--- Excerpt provided ---
BEGIN

Originally posted by: CFster
Originally posted by: Chu
Originally posted by: CFster
This is how I do it:
1. Capture DV video via firewire into RAW AVI format (make sure you're hard drive is formatted in NTFS - FAT32 has a 2GB filesize limit, and an hour of RAW AVI is good for 20GB!).
2. Rip the audio out of the AVI into WAV format using VirtualDubMPEG
3. Convert the WAV into DVD compliant AC3 format using Ffmpeggui.
4. Calculate the proper DVD bitrate with CCEGuesser.
5. Encode the RAW AVI video into DVD compliant MPEG2 video with CinemaCraftEncoder (frameserving with AVISynth - you wouldn't believe what you can do with this baby). This will be the longest step - could take a couple of hours depending on your machine.
6. Take my MPEG2 video, AC3 audio and combine them into DVD VOB format using TMPGEnc DVD Author.
7. Burn to DVD with TMPGEnc DVD Author or any other DVD burning prog.
It's not the quickest method, but it blows away any "do-it-all" suite for results - just ask anybody over at Doom9 or DVDRHelp.
Some would argue for TMPEnc instead of CinemaCraftEncoder, but CCE gives better DVD results. TMPEnc gives better VCD or SVCD results.
Umm . . . you forgot the 'editing' part - and even for a streight DV -> DVD transfer I have issues with that - you think your average newbie could follow all that? Especially CCE . . . first, unless your spending $2500 the 'light' version is no better then TMPGenc. Secondly, the user interface is wore then counterintuive - sometimes it is downright wrong (don't get me started on the field order bug . . .)

END

--- Record excerpts ---
BEGIN

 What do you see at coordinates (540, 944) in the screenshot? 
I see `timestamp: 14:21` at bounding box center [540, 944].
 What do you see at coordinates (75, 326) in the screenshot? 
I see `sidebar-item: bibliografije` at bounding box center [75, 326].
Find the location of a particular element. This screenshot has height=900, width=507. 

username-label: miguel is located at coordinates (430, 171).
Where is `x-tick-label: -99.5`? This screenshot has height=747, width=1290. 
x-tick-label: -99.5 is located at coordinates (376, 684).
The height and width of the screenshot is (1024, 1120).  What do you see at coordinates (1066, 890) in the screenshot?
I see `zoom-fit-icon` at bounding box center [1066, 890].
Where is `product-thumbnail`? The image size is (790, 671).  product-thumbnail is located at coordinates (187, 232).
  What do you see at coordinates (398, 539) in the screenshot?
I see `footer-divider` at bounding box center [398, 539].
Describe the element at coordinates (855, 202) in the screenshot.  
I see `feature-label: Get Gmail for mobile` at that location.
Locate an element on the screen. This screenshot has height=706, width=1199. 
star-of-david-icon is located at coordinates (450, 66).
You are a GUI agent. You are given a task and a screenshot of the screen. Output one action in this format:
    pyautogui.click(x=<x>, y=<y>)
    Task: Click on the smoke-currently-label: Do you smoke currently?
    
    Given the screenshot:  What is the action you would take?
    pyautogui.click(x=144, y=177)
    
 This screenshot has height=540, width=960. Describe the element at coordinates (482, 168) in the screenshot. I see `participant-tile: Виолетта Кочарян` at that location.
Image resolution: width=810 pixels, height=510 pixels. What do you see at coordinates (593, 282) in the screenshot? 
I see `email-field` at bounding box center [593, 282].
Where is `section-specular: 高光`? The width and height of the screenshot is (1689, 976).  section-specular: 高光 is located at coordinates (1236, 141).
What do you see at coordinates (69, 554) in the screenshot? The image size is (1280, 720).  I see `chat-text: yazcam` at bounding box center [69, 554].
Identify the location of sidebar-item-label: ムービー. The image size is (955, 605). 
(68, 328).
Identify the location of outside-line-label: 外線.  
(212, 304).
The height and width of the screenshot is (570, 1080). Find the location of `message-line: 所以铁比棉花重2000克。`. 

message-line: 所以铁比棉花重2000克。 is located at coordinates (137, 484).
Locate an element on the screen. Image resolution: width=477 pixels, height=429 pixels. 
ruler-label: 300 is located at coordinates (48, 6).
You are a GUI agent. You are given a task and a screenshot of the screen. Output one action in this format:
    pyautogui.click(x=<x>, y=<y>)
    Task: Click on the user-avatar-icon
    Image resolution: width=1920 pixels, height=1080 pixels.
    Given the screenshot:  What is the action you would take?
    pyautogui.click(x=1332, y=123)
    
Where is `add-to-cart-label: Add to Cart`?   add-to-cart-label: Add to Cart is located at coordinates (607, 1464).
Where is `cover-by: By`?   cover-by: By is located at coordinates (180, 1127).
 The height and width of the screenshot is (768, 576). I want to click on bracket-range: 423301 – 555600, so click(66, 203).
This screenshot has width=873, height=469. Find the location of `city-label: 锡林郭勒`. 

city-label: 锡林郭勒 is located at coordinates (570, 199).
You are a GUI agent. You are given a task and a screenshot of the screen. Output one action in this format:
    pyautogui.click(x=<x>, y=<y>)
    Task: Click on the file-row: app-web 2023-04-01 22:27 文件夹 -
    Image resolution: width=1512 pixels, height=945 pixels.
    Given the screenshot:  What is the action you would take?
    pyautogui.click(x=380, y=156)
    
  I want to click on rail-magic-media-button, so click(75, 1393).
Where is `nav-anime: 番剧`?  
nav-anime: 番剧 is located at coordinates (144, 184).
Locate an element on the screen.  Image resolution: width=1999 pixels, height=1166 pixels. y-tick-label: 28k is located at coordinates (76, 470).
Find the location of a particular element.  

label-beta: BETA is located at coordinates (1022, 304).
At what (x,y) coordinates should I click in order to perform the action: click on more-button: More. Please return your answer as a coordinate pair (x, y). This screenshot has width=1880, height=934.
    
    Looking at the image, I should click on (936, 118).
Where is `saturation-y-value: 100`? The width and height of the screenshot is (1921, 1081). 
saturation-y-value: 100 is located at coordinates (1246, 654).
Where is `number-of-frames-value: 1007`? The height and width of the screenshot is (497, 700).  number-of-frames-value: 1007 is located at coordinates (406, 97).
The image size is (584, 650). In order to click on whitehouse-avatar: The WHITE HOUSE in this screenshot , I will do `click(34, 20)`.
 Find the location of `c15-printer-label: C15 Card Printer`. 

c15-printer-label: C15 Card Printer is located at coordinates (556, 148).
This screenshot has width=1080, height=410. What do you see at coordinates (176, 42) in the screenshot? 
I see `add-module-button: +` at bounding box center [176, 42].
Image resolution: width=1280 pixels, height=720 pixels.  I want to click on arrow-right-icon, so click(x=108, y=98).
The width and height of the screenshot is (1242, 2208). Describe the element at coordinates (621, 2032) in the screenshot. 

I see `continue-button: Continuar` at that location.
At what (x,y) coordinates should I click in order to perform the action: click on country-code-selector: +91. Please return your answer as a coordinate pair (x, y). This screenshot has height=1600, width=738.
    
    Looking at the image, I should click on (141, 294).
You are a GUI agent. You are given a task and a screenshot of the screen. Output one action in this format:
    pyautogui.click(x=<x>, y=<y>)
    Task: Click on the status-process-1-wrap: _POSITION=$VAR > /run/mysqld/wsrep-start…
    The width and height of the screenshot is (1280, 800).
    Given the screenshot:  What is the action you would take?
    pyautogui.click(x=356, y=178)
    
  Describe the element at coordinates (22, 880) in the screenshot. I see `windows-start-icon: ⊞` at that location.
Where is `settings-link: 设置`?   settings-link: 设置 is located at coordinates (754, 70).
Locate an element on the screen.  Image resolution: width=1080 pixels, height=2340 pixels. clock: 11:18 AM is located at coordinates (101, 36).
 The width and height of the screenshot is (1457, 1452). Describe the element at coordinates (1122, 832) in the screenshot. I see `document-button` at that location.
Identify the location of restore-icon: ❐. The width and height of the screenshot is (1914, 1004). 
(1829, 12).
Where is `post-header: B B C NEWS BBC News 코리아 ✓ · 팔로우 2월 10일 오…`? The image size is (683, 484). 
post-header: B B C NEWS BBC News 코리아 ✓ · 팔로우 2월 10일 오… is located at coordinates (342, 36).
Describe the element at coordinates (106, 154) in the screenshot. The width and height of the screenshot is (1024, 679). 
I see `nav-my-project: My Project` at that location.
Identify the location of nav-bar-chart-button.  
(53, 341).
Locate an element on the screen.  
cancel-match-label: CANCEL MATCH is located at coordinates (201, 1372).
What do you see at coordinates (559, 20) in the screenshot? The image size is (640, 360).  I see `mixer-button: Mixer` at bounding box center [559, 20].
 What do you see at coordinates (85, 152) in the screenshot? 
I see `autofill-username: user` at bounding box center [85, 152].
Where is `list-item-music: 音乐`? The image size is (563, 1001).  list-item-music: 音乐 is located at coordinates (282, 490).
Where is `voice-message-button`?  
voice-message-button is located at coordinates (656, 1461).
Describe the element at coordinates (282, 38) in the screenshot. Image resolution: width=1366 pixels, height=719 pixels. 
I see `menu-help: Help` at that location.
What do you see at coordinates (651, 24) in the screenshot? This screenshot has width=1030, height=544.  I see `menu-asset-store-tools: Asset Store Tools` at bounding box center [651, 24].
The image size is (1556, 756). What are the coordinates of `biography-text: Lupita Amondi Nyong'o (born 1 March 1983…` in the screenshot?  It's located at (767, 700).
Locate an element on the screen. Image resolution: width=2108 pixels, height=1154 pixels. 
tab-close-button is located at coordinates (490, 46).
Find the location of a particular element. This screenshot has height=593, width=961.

END

--- Exercise 1 ---
Answer these questions about the forum thread on transferring DV video to DVD:
(a) Which file system should the hard drive use, and what limit does FAT32 have?
(b) Which program is used to calculate the proper DVD bitrate?
(c) According to the reply, unless you spend $2500, the 'light' version of CCE is no better than which program?
--- Exercise 2 ---
What comes next in the forum thread on transferring DV video to DVD? Continue the thread after its last post.

--- Exercise output 1 ---
(a) NTFS; FAT32 has a 2GB filesize limit.
(b) CCEGuesser.
(c) TMPGenc.

--- Exercise output 2 ---
-Chu
Fine, you can use TMPGenc. I use CCE SP. The difference is debatable even with the Basic edition - I see one. CCE is certainly faster. Does he want to pay $2500? Probably not. But I can tell you this - I'll bet those bazillion photoshopped images all over the web weren't created by people who spent $600 either.
Combined with AVISynth you can do just about anything. Uncheck "Upper Field First " - that takes care of the field order thing. And it's not a bug, it's a feature. Edit your video in VirtualDub, or any of a dozen other progs beforehand. Of if you want to be sloppy, edit the MPEG2 in TMPGenc on the other end.
The reason I posted was because I tried almost every program listed in the posts above and was unhappy with the results. I wasted a lot of time. If he want's a quick solution than this isn't it - I would say get an all in one package and have at it. But if he gets into it, then he's going to end up doing a lot of my steps for the best results.